◆ WORK TASK ◆
In the listing below, find the line with "Given: Check the", then repeat exactly every line from the top through that one.
-- Opening Marker --
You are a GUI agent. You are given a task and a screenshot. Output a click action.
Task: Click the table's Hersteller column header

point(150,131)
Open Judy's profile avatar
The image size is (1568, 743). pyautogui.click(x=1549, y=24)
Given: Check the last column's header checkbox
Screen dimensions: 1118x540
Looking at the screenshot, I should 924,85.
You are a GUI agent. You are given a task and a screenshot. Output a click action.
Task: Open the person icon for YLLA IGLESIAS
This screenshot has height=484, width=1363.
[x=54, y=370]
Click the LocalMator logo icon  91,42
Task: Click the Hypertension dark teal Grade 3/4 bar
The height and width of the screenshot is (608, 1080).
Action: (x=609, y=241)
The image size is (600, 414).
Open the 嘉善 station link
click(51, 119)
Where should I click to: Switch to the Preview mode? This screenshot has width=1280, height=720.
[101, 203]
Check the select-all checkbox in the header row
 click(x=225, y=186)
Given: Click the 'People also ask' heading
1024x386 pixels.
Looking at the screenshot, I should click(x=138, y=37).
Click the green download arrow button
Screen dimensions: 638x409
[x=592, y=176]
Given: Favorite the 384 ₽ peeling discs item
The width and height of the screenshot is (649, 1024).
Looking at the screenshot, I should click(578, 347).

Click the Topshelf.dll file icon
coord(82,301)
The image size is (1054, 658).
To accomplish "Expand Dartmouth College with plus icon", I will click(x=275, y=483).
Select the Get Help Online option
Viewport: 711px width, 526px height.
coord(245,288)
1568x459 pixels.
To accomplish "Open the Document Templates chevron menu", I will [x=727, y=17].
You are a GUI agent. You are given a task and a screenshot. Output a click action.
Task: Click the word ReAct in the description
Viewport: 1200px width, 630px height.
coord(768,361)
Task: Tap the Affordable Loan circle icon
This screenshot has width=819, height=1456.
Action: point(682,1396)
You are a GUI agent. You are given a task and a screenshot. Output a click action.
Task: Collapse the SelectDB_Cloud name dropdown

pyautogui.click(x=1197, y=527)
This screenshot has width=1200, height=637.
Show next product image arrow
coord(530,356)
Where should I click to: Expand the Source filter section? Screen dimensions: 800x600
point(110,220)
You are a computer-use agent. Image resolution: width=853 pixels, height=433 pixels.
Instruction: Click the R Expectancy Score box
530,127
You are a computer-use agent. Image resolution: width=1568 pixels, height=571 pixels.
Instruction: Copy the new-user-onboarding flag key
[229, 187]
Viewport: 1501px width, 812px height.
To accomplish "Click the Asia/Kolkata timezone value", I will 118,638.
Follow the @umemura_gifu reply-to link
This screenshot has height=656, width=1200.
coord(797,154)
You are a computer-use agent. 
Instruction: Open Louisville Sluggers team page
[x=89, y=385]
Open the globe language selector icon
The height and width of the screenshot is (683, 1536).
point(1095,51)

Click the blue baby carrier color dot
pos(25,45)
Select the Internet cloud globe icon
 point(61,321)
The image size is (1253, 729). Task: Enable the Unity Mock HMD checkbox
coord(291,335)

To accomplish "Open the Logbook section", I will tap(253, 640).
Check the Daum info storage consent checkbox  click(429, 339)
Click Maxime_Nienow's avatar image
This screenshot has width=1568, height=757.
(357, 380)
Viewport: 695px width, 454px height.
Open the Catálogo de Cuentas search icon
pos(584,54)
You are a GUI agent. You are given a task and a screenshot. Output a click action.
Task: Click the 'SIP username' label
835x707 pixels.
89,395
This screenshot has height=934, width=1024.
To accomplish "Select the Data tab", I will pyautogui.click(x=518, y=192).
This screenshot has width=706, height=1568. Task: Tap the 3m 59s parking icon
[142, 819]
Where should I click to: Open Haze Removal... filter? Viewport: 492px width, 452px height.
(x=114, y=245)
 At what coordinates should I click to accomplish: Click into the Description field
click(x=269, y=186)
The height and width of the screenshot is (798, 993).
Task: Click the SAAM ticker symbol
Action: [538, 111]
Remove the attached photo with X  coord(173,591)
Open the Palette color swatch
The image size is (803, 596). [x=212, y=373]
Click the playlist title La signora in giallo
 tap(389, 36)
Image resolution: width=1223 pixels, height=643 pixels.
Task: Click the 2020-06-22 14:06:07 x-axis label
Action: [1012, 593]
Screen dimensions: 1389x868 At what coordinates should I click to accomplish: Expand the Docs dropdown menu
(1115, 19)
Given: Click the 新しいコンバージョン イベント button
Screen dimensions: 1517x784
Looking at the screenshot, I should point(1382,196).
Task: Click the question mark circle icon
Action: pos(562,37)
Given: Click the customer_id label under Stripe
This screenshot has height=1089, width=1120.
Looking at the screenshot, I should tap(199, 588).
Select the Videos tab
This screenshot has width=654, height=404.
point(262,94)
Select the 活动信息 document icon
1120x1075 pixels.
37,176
-- Closing Marker --
◆ RESULT OF THE EXERCISE ◆
You are a GUI agent. You are given a task and a screenshot. Output a click action.
Task: Click the table's Hersteller column header

point(150,131)
Open Judy's profile avatar
The image size is (1568, 743). pyautogui.click(x=1549, y=24)
Given: Check the last column's header checkbox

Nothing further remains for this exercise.